--- START ---

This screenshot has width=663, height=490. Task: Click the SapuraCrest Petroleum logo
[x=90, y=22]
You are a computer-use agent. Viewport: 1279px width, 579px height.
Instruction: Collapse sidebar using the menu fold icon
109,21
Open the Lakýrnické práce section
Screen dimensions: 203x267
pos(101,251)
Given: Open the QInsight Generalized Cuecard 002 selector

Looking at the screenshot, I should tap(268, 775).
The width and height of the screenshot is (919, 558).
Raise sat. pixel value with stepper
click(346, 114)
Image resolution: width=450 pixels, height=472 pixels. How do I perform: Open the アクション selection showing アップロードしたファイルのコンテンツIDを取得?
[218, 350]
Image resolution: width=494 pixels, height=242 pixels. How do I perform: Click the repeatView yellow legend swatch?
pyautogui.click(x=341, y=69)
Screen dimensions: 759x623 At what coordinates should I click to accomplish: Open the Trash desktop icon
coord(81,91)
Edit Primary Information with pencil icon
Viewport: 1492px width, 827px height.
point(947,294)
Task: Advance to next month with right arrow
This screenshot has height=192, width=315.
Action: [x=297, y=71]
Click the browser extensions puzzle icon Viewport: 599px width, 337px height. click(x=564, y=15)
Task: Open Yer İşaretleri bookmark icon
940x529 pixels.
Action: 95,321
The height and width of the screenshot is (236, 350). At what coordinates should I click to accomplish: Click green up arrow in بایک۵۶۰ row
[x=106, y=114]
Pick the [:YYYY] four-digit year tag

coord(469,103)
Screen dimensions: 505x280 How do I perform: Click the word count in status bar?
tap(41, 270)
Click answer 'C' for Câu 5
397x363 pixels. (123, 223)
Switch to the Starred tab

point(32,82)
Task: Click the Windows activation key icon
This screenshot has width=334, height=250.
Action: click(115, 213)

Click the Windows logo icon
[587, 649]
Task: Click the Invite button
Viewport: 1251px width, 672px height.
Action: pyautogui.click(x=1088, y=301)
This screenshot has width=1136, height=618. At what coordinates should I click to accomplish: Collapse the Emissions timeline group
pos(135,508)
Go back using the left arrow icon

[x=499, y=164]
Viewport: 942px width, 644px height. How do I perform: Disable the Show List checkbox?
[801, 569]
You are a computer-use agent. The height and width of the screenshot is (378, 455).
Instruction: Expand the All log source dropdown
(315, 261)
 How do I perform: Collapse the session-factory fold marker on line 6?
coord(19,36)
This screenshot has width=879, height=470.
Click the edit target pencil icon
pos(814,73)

--- END ---

Exercise directions:
Every line of the entries that includes "agent" must be copied into the answer.

Expected output:
You are a computer-use agent. Viewport: 1279px width, 579px height.
You are a computer-use agent. The height and width of the screenshot is (378, 455).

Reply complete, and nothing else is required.